Samuel menepis dengan sebelah tangan sambil terus menyetir. "Diem, Ly!! Lo mau mati hah?!!" bentaknya karena Lyodra terusan merecokinya, membuatnya tidak fokus menyetir.


"Gue nggak peduli!! Siniin HP lo!!"


"Emangnya lo siapa? Lo emang harus dikasih pelajaran biar nggak ngelawan terusan. Lo mau bukti kan?" tanya Samuel sambil menyeringai. "Gue mau bikin bokap lo stress dan.. mati. Gimana kalau foto-foto setengah telanjang lo dulu yang gue kirim sekarang? Foto-foti kita pas kissing. Hitung-hitung pemanasan dulu?"


"Sam!! Sial*n lo emang!!"


Lyodra mencoba meraih ponsel Samuel lagi. Membuat lelaki itu menggeram dan mendorong tubuh Lyodra kuat. Gadis itu terpental membentur pintu mobil.


"Lo emang harus dikasih dikasarin gini, Ly biar nurut."
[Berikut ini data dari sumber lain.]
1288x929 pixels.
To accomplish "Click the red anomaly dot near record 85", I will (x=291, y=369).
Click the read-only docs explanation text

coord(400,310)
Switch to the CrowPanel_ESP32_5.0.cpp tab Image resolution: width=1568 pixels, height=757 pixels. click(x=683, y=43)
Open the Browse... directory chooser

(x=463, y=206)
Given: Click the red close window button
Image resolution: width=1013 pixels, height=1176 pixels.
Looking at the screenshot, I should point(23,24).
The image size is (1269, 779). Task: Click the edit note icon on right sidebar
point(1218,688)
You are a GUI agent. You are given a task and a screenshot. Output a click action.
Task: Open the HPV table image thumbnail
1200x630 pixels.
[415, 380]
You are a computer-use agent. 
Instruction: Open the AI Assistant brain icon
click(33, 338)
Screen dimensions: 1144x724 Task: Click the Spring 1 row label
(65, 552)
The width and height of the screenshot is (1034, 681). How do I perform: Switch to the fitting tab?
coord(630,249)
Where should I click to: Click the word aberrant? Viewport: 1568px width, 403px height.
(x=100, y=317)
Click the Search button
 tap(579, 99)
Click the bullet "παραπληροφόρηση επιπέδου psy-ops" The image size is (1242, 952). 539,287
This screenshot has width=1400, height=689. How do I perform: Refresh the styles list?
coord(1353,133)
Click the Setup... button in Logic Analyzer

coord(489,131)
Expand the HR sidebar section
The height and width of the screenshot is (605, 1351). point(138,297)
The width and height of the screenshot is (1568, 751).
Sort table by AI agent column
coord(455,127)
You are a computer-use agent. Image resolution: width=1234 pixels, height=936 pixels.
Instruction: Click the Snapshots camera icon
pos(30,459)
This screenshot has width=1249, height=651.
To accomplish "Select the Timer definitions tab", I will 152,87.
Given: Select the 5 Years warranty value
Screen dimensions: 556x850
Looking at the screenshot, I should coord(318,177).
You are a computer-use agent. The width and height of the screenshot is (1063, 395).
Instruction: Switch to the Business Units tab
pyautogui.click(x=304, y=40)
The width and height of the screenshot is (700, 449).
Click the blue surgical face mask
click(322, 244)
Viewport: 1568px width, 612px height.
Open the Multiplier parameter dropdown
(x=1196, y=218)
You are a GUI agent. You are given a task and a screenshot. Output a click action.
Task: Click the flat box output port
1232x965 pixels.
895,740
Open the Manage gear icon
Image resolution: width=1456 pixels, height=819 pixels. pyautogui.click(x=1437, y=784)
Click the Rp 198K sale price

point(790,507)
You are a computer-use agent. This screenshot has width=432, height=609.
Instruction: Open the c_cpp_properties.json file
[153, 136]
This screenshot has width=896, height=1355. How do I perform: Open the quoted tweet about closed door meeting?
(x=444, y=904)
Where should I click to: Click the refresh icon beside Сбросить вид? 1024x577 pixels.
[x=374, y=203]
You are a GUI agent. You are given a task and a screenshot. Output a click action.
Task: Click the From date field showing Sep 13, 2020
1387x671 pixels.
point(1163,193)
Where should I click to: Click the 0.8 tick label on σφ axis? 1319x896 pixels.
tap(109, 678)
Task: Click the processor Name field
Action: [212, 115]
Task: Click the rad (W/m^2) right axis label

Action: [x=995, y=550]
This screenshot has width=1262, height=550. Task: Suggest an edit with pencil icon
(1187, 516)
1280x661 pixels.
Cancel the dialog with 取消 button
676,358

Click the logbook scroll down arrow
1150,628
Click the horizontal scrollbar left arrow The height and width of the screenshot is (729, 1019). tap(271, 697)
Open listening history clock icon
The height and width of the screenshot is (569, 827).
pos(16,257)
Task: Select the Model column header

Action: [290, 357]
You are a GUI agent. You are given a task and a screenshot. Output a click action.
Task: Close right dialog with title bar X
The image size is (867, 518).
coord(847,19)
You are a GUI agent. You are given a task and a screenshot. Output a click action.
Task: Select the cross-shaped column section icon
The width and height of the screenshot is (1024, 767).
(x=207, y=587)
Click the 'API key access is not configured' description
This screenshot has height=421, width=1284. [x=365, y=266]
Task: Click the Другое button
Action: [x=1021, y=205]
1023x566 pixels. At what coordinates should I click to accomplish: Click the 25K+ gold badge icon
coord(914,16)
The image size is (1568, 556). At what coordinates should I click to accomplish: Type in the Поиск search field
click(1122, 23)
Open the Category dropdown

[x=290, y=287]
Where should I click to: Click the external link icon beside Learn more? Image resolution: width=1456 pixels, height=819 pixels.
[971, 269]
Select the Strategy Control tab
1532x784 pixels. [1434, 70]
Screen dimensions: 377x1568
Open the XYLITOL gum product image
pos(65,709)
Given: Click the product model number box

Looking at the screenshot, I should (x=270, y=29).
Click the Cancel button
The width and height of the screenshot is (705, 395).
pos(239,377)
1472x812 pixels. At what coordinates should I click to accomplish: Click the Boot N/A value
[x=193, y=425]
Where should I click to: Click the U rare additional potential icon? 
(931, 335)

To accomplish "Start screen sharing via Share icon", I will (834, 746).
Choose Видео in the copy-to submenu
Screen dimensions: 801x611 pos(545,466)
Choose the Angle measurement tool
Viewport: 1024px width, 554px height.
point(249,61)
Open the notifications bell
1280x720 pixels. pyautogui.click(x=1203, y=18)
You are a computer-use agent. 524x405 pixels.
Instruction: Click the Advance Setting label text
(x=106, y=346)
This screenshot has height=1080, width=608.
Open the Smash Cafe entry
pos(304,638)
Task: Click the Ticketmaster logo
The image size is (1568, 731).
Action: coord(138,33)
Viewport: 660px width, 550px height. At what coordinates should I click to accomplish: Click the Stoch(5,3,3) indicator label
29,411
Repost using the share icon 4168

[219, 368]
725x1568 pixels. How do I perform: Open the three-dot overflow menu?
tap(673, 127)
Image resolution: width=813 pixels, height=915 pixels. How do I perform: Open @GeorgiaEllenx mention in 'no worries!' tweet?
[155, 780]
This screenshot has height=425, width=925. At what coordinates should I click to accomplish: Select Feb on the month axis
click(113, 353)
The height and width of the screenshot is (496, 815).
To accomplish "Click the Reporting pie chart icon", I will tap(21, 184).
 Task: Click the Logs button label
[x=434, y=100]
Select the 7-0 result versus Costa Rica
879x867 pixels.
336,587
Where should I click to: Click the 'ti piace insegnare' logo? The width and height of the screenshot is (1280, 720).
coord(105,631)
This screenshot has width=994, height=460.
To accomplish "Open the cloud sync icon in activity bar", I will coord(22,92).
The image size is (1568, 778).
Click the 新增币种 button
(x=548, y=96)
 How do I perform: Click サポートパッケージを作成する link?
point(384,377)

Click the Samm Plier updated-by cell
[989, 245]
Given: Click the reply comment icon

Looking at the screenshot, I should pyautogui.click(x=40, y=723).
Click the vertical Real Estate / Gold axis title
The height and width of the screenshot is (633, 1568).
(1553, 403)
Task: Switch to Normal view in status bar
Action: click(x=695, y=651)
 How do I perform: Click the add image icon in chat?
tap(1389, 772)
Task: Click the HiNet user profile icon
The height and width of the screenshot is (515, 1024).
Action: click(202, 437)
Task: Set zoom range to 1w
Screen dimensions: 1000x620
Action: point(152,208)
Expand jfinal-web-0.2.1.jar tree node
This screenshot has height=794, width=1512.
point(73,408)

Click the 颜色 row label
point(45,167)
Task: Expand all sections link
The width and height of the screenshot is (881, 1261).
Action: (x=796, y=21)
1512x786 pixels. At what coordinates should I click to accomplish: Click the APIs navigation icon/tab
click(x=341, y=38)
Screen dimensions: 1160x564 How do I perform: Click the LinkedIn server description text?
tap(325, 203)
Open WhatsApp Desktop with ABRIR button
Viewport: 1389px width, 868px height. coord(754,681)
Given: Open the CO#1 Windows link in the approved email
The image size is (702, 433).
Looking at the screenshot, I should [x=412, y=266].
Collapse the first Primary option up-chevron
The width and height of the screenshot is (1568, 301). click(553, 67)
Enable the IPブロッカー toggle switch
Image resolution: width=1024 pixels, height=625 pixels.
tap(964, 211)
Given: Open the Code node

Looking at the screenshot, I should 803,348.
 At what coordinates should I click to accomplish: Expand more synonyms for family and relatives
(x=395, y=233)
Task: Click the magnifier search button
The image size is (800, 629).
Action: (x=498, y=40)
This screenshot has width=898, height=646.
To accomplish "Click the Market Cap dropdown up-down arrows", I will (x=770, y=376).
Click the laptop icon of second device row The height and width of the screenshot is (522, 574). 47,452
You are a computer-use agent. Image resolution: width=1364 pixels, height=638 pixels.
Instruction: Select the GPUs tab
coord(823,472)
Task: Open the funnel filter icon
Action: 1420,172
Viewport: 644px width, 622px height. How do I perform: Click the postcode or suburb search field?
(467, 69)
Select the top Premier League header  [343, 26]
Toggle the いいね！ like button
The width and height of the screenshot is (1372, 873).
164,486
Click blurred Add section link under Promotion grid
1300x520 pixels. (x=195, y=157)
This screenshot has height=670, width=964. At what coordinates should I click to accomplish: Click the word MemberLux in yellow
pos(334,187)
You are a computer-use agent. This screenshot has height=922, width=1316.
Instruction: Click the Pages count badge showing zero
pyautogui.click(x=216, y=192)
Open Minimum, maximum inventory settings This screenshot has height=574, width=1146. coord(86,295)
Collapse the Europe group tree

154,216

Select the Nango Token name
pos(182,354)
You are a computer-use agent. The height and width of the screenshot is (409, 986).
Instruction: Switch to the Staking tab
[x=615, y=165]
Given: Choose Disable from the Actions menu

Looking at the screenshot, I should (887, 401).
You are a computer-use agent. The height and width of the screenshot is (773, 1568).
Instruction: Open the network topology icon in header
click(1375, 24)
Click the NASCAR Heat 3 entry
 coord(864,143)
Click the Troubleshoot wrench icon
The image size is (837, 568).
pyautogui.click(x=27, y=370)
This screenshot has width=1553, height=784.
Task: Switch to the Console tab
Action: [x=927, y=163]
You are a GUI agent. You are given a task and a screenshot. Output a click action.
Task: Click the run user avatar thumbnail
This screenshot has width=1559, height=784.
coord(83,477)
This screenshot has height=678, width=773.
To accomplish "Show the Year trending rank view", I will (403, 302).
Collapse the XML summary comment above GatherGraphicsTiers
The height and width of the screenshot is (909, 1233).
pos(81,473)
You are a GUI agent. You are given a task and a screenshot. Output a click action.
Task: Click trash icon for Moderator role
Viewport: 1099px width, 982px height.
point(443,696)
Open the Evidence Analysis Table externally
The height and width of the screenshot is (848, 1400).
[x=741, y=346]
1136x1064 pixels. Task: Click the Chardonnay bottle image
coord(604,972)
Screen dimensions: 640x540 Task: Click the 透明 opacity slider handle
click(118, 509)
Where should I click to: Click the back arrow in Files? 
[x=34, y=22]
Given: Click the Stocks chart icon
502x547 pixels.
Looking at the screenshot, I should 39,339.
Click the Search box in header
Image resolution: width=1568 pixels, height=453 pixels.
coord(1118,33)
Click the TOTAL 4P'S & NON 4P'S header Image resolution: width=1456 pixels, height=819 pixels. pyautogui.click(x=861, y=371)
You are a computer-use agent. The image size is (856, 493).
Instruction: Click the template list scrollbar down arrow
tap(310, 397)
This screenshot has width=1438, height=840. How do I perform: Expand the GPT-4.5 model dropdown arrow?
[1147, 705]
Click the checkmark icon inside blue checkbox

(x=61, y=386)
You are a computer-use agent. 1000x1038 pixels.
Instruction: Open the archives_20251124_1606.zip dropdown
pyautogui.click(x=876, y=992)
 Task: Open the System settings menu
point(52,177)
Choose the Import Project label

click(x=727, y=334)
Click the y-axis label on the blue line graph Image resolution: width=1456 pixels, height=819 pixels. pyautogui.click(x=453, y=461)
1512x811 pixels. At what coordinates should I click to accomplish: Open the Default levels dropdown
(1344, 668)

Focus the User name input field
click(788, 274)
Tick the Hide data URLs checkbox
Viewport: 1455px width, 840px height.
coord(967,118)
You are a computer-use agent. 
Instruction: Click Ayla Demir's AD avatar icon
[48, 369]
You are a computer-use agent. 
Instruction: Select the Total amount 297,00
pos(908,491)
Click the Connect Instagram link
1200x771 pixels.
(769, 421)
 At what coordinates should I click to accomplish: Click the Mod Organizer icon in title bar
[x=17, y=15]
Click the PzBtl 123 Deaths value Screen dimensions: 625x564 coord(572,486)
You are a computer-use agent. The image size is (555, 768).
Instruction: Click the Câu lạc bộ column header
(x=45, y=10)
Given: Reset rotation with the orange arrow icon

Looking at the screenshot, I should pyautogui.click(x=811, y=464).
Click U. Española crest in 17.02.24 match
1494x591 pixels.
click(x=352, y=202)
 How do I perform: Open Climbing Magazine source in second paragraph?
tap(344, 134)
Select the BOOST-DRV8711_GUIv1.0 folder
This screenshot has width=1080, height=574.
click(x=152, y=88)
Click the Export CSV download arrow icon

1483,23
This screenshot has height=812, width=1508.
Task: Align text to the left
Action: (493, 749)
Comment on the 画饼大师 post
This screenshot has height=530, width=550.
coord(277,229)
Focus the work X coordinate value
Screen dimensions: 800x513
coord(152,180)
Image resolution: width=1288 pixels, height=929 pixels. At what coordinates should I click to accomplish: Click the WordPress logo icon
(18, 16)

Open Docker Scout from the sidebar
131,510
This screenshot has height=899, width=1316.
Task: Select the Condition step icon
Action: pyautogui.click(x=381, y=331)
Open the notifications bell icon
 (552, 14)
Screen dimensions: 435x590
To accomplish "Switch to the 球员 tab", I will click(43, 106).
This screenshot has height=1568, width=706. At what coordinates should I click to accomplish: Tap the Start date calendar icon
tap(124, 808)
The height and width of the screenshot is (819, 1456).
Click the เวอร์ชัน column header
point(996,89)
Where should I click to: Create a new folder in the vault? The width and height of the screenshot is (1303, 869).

Lyodra menangis. "Sam. Jangan dikirim!! Gue janji akan nurut sama lo. Gue janji!!"


Samuel tetap fokus menyetir. Ia menyeringai, tidak mempedulikan Lyodra yang terusan merengek sambil memegang tangannya.


"Lo juga udah janji semalam. Tapi, tetep aja. Harus banget ya gue percaya dan lo kibulin kedua kalinya?"


Lyodra menggeleng. Ia menangis semakin kencang. Ia mendekati Samuel dan mencoba meraih ponsel yang dipegang lelaki itu tapi Samuel mengelak dan segera menyimpan ponselnya di saku. Kalau dibiarkan, mereka bisa mati kecelakaan karena Lyodra seperti kesetanan dengan berani ambil resiko dan merecoki Samuel. Mereka sudah mirip pasangan yang barusaja bertengkar hebat. Lyodra yang menangis sesenggukan, Samuel yang masih bersikap tenang sambil menatap fokus pada jalanan di depan.


"Jangan dikirim, Sam. Gue janji, gue akan nurut ke lo. Gue akan melakukan apapun yang lo mau sekalipun gue nggak suka. Gue janji.."


"Apa jaminannya?"


"Apapun yang lo mau," jawab Lyodra cepat.


Samuel tersenyum licik. Ia menatap Lyodra dari atas sampai bawah membuat gadis itu risih.


"Apapun?" tanya Samuel sekali lagi.


Lyodra mengangguk. Tidak ada pilihan lain. Selain brengsek, Samuel juga licik dan psycho. Jadi, opsi mana lagi yang harus ia pilih kalau begitu?


"Oke. Gue kasih lo satu kesempatan lagi. Kalau lo masih aja sama.." Samuel menggantung ucapannya. Ia menatap Lyodra seklias sebelum membelokkan mobilnya ke area gedung apartementnya. "Lo yang jadi jaminannya," lanjutnya.